There's a few parts in there that jump out. The first is that MathML fragments must be a code fragment within a well-formed XML document. That means none of my pages can be tag soup, they must all be well-formed XML. Pushbutton, the latest theme for Drupal comes very close. I've only seen a handful of instances where there wasn't well formed XML and I fixed those in about half an hour.
The other part is that ill-formed XML documents aren't rendered. What that means is that, unlike HTML rendering, XML rendering isn't even attempted if there is one tiny error. Not closing a tag, not using the proper entity for an ampersand, anything that makes it invalid and the entire page is replaced by an error message. Not good if Joe Internet-User will be leaving comments here, he could break any page at his will just by posting an ill-formed comment.
mezzoblue goes into detail about this in his entry, Bulletproof XHTML:
However, Jacques soon discovered that he was Living On A Knife's Edge. Because he was using Mozilla's unforgiving XML parser, one little mistake, a mismatched tag, an unescaped entity, would choke his visitor's browser. And to his consternation, Jacques found that even if he wrote perfectly well-formed XHTML, other people were conspiring to mess up his web pages. By allowing comments, opening up trackbacks, and displaying snippets from alien RSS feeds, Jacques had opened up his site for any random visitor to crash that page with garbage markup. In order to produce 100% valid XHTML, Jacques realized that he had to "bulletproof" his site. Strip control characters. Validate comments. Batten the hatches. If he was going to take advantage of the power of XHTML, he would have to protect his site from his own mistakes and everyone else's.
OK, so all I've got to do is change how the documents are served and I'm good to go?
Nope. Internet Explorer craps out on on XML. Just doesn't do what it's supposed to. Any IE users can go to MozillaQuestQuest and they won't see a website, just a DOM tree. It's not the site that's broken, it's the browser. So we need to do some browser sniffing. I made use of the example found at Keystone Websites and changed Drupal's /includes/common.inc around a bit. This is what it had:
// spit out the correct charset http header
header("Content-Type: text/html; charset=utf-8");And this is what I changed it to:
// spit out the correct charset http header
$mime = "text/html";
$charset = "UTF-8";
if(stristr($_SERVER["HTTP_ACCEPT"],"application/xhtml+xml")||
stristr($_SERVER["HTTP_USER_AGENT"],"Validator")) {
$mime = "application/xhtml+xml";
}
header("Content-Type: $mime;charset=$charset");
Basically, if your user agent accepts XHTML or if you are a validator, I give you a application/xhtml+xml document, but if you're anyone else, such as IE, I give you a text/html document so you don't flip out and act all stupid.
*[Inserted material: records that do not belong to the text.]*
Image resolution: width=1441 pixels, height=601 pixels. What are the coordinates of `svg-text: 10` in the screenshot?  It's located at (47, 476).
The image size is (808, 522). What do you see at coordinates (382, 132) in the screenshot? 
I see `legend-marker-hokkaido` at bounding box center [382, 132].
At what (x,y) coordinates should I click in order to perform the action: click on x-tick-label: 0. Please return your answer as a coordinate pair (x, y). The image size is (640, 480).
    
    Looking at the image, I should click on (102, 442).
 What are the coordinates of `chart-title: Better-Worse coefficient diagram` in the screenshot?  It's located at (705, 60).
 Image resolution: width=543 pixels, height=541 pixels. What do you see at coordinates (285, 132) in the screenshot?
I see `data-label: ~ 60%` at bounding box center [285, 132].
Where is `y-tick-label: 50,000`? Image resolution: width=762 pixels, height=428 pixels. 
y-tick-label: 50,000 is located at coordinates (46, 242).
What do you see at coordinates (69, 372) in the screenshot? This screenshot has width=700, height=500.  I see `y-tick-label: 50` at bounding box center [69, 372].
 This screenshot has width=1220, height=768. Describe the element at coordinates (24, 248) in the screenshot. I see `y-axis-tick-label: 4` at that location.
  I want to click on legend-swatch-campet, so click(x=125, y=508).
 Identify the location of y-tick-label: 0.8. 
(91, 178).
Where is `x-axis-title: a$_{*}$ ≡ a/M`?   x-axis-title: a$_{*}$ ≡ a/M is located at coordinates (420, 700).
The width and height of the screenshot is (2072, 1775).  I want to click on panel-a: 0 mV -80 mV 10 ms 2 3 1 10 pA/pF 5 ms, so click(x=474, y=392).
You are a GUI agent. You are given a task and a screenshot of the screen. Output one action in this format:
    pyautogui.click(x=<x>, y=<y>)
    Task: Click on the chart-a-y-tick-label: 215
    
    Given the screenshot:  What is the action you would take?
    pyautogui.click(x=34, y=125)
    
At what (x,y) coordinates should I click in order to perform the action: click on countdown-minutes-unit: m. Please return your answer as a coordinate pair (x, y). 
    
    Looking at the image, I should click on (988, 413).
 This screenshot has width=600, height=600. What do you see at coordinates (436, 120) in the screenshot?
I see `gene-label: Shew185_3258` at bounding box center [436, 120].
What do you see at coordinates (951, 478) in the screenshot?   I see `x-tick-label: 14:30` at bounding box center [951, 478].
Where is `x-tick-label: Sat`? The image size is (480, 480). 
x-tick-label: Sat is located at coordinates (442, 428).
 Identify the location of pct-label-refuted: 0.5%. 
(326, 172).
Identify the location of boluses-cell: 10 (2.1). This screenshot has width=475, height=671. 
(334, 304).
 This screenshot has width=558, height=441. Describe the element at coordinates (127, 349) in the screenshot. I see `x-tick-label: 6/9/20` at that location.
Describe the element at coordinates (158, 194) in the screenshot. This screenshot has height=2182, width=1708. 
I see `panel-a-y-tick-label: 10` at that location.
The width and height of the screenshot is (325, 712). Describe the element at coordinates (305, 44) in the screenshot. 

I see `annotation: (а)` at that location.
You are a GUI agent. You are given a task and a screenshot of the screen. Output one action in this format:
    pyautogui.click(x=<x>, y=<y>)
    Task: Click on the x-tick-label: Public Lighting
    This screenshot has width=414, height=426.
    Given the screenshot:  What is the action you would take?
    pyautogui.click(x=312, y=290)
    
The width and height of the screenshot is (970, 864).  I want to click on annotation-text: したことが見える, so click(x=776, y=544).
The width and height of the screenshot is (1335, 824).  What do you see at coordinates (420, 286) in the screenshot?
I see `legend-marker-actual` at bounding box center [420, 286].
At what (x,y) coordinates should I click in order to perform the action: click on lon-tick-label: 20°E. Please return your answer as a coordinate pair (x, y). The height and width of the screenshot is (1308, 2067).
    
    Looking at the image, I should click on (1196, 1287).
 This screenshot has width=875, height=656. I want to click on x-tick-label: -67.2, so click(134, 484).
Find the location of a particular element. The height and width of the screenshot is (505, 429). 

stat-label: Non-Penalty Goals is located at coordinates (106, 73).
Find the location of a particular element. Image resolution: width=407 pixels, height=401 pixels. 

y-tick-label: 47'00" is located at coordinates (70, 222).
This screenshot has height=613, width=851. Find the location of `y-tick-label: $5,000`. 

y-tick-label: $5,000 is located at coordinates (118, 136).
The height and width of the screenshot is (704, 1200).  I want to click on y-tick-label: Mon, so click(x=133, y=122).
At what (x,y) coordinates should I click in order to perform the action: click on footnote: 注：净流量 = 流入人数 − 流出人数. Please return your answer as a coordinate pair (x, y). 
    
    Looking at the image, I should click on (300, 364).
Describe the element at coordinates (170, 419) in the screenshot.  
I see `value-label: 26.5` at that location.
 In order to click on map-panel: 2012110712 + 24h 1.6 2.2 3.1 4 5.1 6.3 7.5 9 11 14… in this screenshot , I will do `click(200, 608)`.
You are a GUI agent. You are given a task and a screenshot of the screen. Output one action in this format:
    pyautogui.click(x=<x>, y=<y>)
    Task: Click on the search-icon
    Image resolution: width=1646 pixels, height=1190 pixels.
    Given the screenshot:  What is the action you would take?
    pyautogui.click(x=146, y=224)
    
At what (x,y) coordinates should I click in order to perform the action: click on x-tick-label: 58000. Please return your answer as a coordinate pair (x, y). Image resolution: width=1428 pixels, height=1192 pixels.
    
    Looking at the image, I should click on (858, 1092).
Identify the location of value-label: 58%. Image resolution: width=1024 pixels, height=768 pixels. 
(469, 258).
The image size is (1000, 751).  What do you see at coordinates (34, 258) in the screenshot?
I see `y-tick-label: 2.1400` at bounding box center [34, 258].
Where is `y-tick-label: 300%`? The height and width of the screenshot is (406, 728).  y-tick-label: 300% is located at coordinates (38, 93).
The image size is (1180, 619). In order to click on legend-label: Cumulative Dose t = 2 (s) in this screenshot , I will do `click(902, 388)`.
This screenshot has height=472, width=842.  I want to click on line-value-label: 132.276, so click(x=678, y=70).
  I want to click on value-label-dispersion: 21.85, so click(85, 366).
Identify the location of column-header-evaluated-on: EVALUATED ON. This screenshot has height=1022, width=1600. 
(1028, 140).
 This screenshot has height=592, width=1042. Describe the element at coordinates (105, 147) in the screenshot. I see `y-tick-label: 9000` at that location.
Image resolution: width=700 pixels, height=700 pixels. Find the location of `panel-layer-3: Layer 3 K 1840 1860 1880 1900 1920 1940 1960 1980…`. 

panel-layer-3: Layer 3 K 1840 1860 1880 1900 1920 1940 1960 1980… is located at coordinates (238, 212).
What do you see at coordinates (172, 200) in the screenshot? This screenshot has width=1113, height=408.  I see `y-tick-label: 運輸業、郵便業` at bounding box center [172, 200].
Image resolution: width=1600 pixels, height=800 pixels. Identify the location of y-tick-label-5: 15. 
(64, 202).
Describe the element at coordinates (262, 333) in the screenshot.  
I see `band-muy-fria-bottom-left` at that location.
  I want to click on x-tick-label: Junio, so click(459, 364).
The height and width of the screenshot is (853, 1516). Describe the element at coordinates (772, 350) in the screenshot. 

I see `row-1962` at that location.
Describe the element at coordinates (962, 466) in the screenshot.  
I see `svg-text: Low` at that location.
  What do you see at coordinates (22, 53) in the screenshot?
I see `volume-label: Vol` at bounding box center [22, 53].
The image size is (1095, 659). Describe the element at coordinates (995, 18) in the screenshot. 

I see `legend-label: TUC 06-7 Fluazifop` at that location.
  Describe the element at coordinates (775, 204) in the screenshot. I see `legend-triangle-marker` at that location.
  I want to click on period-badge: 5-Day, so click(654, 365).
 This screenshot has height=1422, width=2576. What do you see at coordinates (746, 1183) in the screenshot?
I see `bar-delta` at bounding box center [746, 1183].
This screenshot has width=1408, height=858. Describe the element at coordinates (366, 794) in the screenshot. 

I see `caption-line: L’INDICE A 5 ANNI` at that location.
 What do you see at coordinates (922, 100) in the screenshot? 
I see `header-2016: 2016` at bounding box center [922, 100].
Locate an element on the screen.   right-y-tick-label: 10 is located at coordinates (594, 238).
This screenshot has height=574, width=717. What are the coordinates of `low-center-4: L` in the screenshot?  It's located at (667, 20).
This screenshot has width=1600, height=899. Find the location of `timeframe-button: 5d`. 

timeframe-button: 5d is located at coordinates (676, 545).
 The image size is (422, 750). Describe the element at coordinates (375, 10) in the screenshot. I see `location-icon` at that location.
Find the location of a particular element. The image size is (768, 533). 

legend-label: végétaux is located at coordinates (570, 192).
But didn't you say that for something like MathML to be rendered, it must included in a well-formed XML document? What about IE users who want to see the included MathML?
Well, IE users can either get a real browser, such as Firefox or they can get the MathPlayer Plugin, which lets IE render MathML code fragments inside a plain HTML document.
OK, are you done now?
Nope. People here have to preview their comments before they go live. IE users will preview their ill-formed tag soup and go on with their lives, leaving the Mozilla users to see nothing but an error message when they try to view the same page. I need to work on a way to validate comments before letting them be submitted. If Movable Type can do it at Musings than Drupal should be able to as well. With Drupal's community plumbing, it could easy become courseware (with math, engineering and physics students in mind), making use of features that Movable Type lacks, such as the powerful taxonomy and book features.